Thursday, April 2, 2009
So far, so good
Well, everything looks ok according the doctor. I'm stil not allowed to go home yet but they are hoping for tomorrow afternoon. I'm still not sure about weather or not NYC is still in the picture. I will be so bummed if I'm not able to go =( The doctor said he won't make a final decision until Saturday morning so we just have to keep praying!!! Whatever the answer, is God's answer and I will be ok with it whichever it may be. Well, it has been a crazy day so I'm signing off for now.

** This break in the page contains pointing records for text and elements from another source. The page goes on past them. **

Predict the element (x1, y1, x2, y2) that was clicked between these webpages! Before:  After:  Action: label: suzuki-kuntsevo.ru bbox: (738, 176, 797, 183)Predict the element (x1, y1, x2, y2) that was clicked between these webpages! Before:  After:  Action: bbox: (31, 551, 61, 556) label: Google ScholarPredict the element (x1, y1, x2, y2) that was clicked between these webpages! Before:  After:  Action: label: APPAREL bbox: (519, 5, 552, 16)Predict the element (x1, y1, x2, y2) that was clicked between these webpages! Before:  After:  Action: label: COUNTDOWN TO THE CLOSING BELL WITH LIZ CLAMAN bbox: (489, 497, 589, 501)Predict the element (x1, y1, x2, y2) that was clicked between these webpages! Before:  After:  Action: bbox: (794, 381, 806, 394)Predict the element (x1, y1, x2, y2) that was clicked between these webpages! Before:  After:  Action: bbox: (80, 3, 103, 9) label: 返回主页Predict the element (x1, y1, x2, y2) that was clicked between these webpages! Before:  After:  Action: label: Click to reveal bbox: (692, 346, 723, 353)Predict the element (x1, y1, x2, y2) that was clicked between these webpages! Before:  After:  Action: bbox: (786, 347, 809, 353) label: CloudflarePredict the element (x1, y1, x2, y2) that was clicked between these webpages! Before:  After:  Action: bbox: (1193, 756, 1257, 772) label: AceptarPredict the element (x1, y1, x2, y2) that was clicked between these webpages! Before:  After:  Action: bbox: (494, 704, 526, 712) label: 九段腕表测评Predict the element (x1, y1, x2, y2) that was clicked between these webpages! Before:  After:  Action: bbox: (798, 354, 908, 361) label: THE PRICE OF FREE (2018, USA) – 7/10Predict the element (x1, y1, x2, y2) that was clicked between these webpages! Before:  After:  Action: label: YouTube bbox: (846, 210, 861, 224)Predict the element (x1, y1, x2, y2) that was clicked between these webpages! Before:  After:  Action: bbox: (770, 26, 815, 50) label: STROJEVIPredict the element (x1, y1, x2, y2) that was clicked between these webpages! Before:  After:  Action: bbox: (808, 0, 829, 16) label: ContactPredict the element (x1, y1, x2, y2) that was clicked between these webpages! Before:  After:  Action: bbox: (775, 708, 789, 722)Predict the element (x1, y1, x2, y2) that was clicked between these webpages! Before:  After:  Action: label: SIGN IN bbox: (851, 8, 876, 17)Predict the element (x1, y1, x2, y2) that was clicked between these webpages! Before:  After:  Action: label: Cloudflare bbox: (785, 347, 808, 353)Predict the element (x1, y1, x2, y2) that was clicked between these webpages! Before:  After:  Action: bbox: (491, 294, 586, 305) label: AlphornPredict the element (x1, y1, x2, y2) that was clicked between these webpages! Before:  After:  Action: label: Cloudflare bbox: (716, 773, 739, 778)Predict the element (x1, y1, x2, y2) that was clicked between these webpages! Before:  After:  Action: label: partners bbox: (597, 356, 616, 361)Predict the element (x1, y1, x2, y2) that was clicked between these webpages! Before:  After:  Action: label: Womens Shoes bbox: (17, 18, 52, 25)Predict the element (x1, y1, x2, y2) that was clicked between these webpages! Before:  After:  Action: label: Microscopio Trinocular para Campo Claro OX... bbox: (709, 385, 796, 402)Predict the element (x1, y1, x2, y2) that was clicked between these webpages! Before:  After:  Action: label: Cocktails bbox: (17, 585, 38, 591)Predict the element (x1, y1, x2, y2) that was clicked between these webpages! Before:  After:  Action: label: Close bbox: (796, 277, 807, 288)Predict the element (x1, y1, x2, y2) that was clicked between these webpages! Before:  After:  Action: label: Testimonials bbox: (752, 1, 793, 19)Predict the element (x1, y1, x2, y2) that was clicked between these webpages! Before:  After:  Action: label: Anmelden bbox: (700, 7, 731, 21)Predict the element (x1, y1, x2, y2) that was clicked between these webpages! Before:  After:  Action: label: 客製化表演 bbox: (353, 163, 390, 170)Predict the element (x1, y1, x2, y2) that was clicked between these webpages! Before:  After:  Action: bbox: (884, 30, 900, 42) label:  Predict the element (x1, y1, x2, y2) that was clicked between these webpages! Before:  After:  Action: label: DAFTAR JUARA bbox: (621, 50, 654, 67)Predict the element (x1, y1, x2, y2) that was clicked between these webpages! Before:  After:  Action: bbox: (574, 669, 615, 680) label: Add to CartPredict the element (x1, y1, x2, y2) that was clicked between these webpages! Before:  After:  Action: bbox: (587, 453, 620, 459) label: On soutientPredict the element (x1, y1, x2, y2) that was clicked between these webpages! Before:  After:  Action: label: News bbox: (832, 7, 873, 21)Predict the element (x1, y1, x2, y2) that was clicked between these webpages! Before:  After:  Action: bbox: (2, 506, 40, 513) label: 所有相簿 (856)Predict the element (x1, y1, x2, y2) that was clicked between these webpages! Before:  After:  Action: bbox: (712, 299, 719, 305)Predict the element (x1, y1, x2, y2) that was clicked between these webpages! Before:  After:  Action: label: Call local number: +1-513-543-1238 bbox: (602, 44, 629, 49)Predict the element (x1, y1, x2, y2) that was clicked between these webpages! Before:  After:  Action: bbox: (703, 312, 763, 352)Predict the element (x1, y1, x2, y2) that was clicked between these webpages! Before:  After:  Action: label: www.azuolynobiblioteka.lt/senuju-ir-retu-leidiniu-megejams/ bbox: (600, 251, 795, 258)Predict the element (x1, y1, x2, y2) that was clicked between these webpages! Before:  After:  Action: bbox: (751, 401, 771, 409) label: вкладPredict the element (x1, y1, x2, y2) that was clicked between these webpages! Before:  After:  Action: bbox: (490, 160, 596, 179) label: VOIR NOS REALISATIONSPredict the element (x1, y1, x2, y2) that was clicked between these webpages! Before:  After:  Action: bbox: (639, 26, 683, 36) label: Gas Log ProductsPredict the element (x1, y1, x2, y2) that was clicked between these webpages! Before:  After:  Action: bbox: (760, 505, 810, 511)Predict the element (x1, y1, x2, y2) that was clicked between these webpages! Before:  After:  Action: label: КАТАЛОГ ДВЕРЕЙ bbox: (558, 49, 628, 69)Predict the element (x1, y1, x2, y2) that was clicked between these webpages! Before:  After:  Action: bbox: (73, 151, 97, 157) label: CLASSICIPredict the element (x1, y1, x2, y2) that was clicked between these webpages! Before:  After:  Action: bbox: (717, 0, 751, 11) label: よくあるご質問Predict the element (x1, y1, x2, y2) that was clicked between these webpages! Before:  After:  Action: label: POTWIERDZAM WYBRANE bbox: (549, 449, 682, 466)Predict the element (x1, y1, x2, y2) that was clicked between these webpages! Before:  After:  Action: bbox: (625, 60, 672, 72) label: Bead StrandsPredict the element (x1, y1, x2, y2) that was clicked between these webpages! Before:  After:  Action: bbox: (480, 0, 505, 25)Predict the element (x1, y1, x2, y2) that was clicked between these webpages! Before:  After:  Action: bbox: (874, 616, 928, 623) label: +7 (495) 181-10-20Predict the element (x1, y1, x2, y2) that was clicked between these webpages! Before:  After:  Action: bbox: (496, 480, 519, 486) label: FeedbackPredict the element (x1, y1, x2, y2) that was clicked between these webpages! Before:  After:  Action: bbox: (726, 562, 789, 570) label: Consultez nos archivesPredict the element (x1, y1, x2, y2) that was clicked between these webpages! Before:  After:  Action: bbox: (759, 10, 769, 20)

Nap time
Wednesday, April 1, 2009
Successful but painful surgery
I was actually able to sleep last PTL! But today was slightly nerve wraacking and painful.They took me down for surgery about 8ish, I believe. They gave me somethign but, not sure what. I honestly don't rememeber much of what happened beause I was in so much pain. The next things I knew, they were like literally hammering nails or something in my back. WOW. PAIN!!! They did it 4 times,plus everything else they did. I was trying to stay calm and breathe but......yea. It was pretty rough. I have no idea exactly what they did but I will tell you that was the most painful thig EVER!!!! Beyond bone marrow. Doctor said it went well and should heal fine. So, keep praying. Thank you for your prayers during the surgery. This has definitely been a rough 2 weeks but I hope and pray it's over now!! We're supposed to leave for NYC on Sat night........I will he so sad if I can't go. I know my health is first....but please pray I can go. Well, I am whooped so I am going back to my bed, watch AI and go to sleep. Keep Praying!! God is always working!!!
BTW-Pastor Dave-thank you for stopping up today!! I greatly appreciate it!!
BTW-Pastor Dave-thank you for stopping up today!! I greatly appreciate it!!